Quite simply, Tigers Jaw have released their best collection of songs yet. The whole record is packed with moments that showcase how far they have come since their disappointing ‘Two Worlds’ album four years ago. ‘Nervous Kids’ features guitarist Ben Walsh on lead vocals and he excels, delivering an early highlight. ‘I Envy Your Apathy’ opens up with a bouncy riff reminiscent of Pity Sex’ short song Drawstring, before settling into a slow mid temp track that ends side A with something different. ‘Distress Signal’ is simply a rerecorded version of an older stand alone song, however the new recording is much improved, and it becomes one of the albums stronger songs because of it. ‘Slow Come On’ meanwhile takes the vintage fast Tigers Jaw formula and applies it to a song about sex, with a peculiar, but stunning, outcome, with guitarist Adam McIlwee’s vocals shining throughout. Coming after the gradual build of the stunning ‘Slow Divide’, the song comes as a literal release of energy for both the listener and the band.

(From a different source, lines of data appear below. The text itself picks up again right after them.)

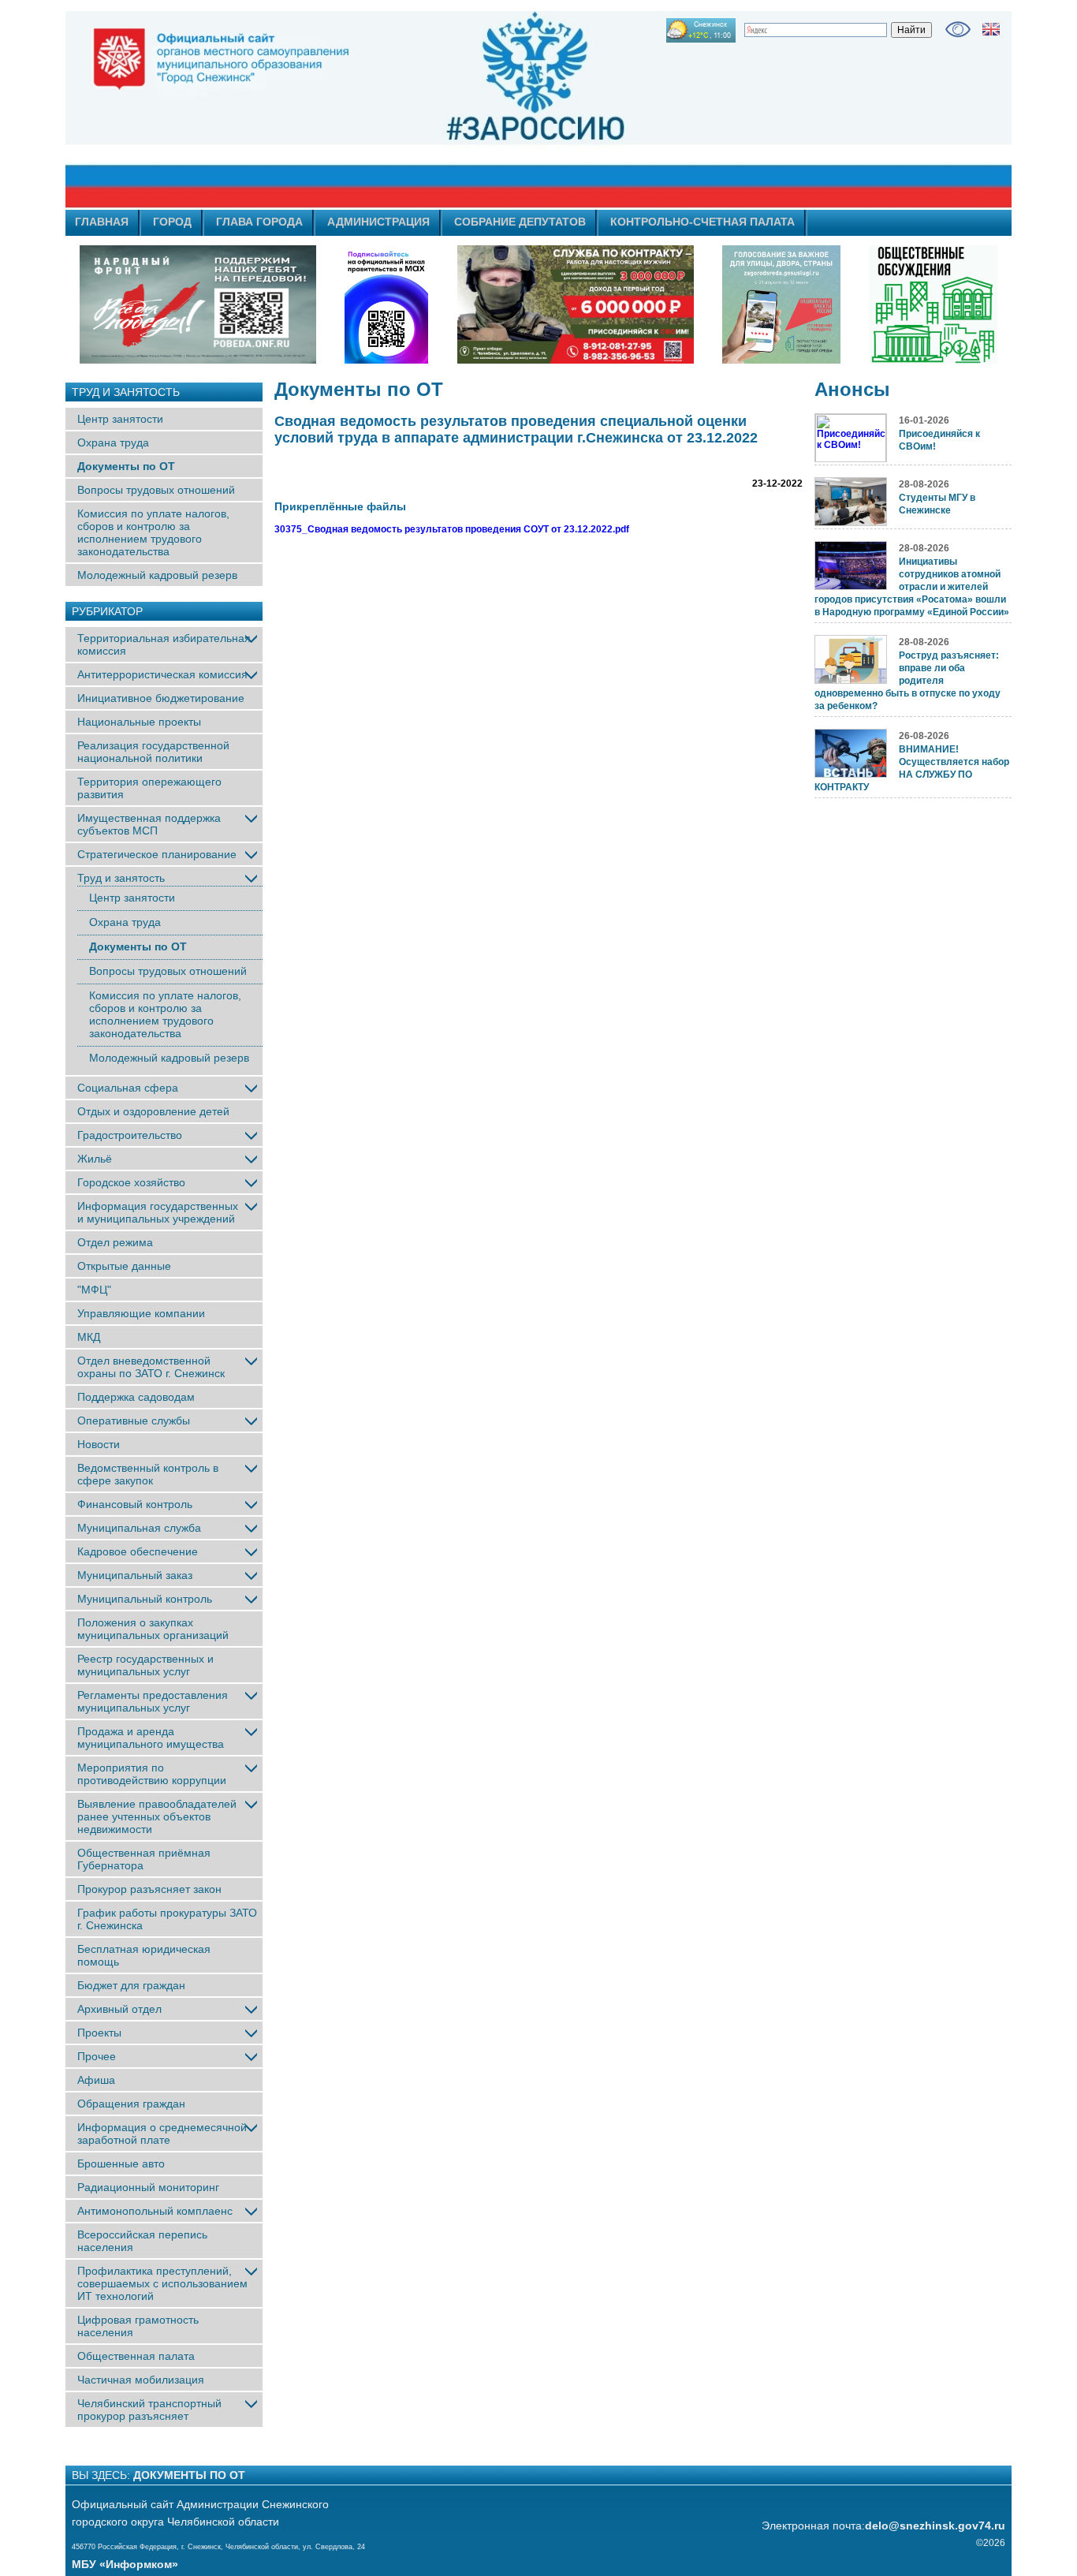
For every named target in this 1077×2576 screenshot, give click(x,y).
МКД (88, 1337)
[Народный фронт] (198, 304)
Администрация (378, 221)
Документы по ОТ (126, 466)
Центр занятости (120, 419)
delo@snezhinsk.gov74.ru (935, 2525)
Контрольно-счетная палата (702, 221)
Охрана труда (113, 442)
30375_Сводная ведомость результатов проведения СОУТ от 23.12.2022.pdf (451, 529)
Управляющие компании (141, 1313)
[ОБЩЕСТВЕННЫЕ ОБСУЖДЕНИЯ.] (933, 304)
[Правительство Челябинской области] (386, 304)
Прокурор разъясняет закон (149, 1889)
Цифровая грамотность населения (138, 2326)
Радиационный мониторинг (148, 2187)
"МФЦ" (94, 1289)
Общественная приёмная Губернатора (144, 1859)
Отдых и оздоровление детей (153, 1111)
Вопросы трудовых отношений (156, 489)
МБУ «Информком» (125, 2564)
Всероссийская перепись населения (142, 2240)
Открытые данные (124, 1266)
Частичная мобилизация (140, 2379)
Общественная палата (136, 2356)
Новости (98, 1444)
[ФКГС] (781, 304)
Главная (102, 221)
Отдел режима (115, 1242)
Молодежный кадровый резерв (157, 575)
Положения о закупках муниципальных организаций (153, 1628)
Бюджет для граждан (131, 1985)
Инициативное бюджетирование (160, 698)
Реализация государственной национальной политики (153, 751)
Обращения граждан (131, 2103)
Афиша (96, 2080)
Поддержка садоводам (136, 1397)
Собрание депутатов (520, 221)
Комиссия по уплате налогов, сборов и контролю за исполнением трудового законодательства (153, 532)
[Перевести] (991, 29)
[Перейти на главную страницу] (396, 109)
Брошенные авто (121, 2163)
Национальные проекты (139, 721)
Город (172, 221)
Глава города (259, 221)
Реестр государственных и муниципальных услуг (145, 1665)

‘Charmer’ contains two stand out songs. ‘Teen Rocket’ is a slower number, clearly influenced by old-school emo bands, especially American Football. Showcasing Walsh’s improved vocals, the song is driven by some superb lyrics, and opens with him singing “My mind is full of reasons I can’t help what we’ve become / A time capsule / buried in the way you make me numb”. The song slowly builds in atmosphere, and during a superb bridge, Walsh bursts out of the musical fuzz, singing, “I’m much too quiet to change any minds / Can’t fix your life / Can’t even handle mine,” in a moment bound to send shivers up any listeners spines. It’s the albums strongest slow moment, and one that hits hard emotionally and is sure to resonate with many.

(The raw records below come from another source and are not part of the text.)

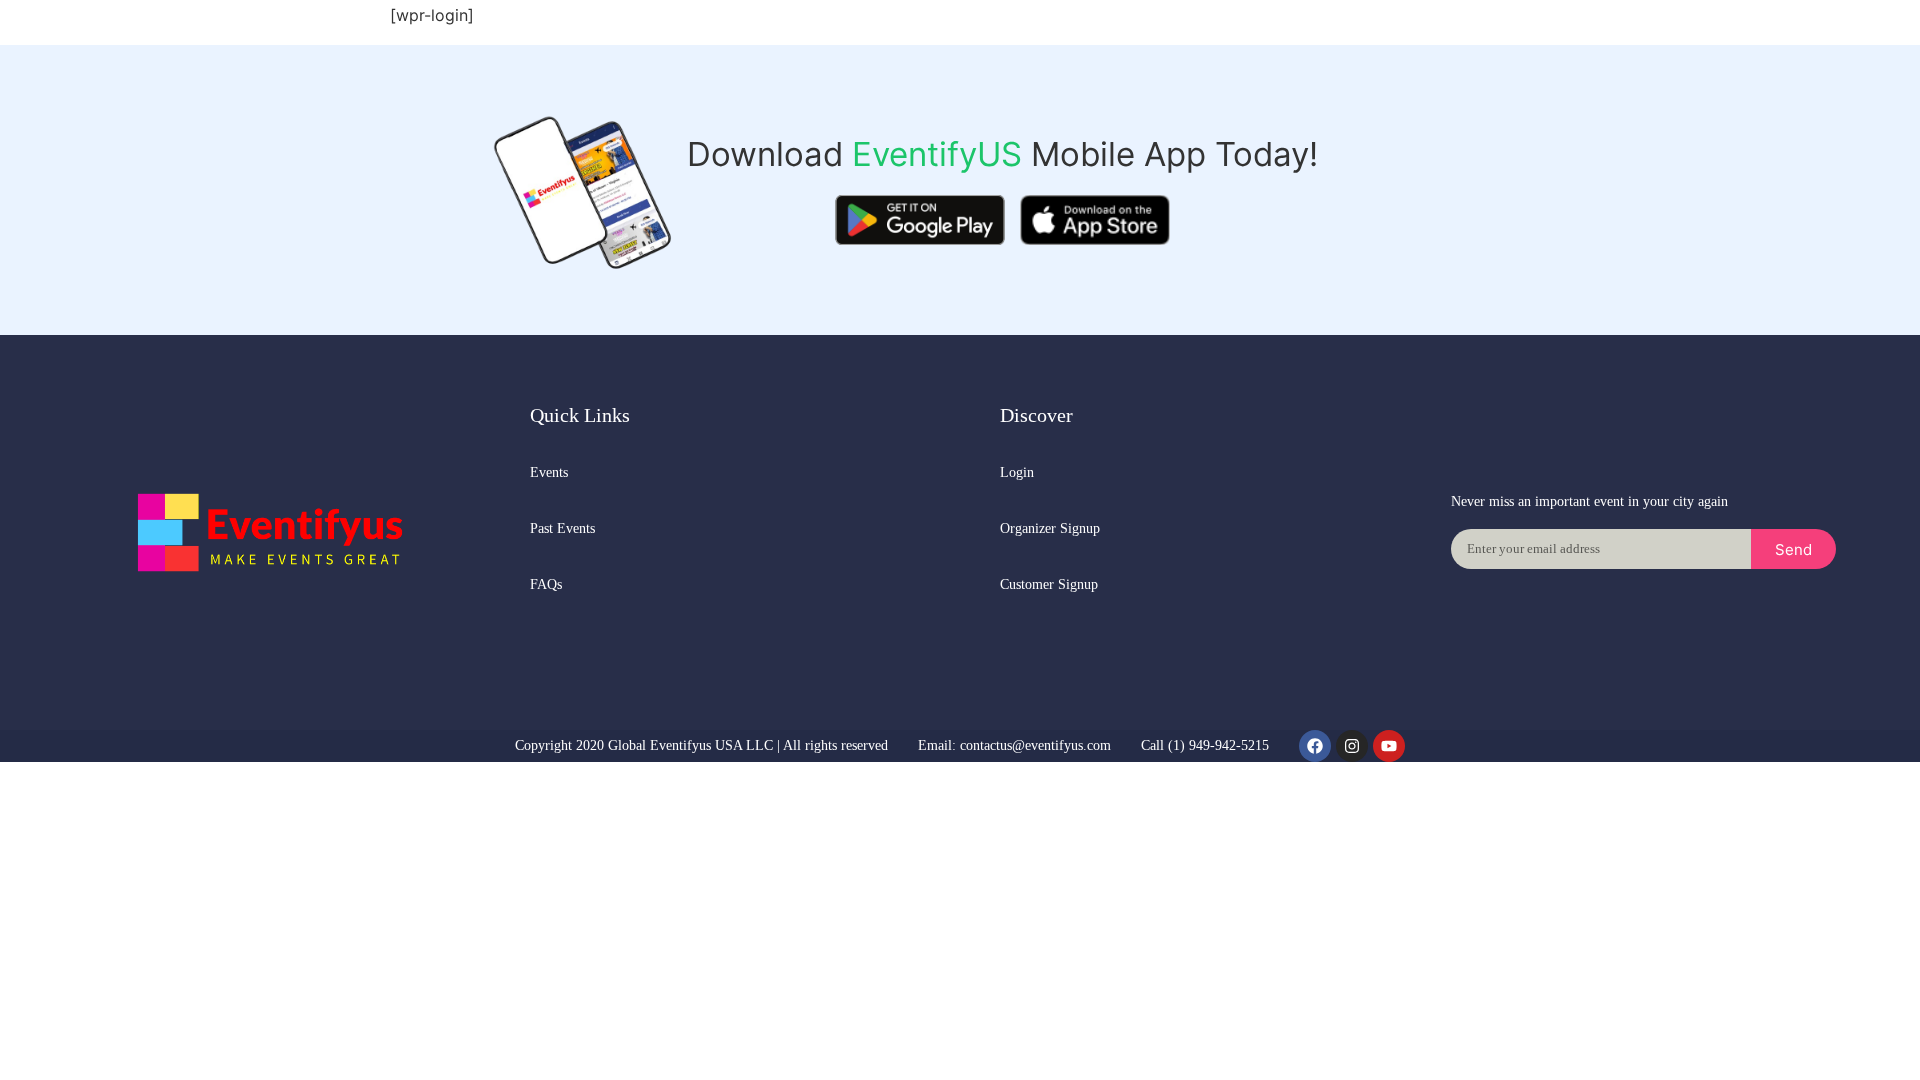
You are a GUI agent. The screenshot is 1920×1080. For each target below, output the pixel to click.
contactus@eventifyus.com (1035, 745)
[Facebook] (1315, 746)
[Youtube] (1389, 746)
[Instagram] (1352, 746)
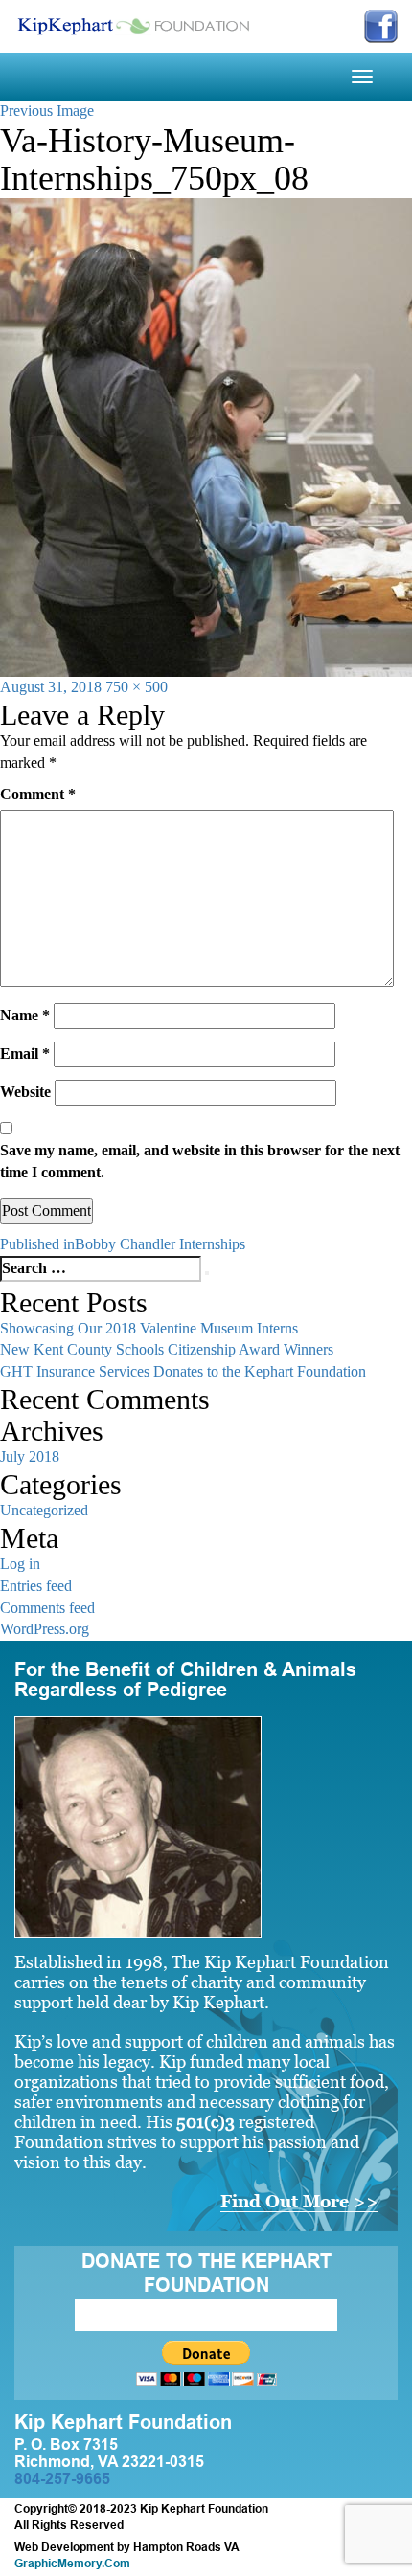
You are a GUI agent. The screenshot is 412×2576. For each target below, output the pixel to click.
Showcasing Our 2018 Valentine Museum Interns (149, 1328)
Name (25, 1015)
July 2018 (29, 1456)
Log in (20, 1564)
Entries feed (36, 1586)
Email (25, 1053)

The best track, however, is first single ‘Hum’. Opening with a repeated solo guitar riff, the song bursts into life as a less punky number than usual, but is no worse off for it. Keyboardist, Brianna Collins takes on lead vocals and delivers the best vocal performance of the record. Singing of a former love, she says, “You left a permanent scar,” before Walsh joins her later in the track. Walsh’s vocals naturally overpower Collins’, however it works well, and perfectly compliments the highly emotional lyrics. The bridge to the song bursts into life, as Collins and Walsh sing “You are the leaves at my feet / You are the hum of electric heat / I kept myself away / but I’m starting to like the pain.” The song feels like the perfect accompaniment on sleepless nights, and is easily the best song the band have ever written.
Lyrically, the album takes a far more defeated tone than on previous records. Their self titled was almost desperate in it’s content (“lie to me like you used to / tell me everything is how it should be” – Plane Vs Tank Vs Submarine), and it was reflected in the strained vocals in many of the songs. Charmer, by contrast, feels less hopeful, like someone who has already accepted defeat. On closer What Would You Do, Ben sings “I don’t feel anything at all / I’ll touch you and you’ll know I’m really bored,” in a statement that seems to reflect the overall tone of the album.
Despite three members announcing their departure (only Collins and Walsh remaining), Tigers Jaw have released an album that is by far their best, containing a more cohesive atmosphere through out. What the future holds is still up in the air, but with Collins and Walsh being the stand out members on this record, I wouldn’t be too worried.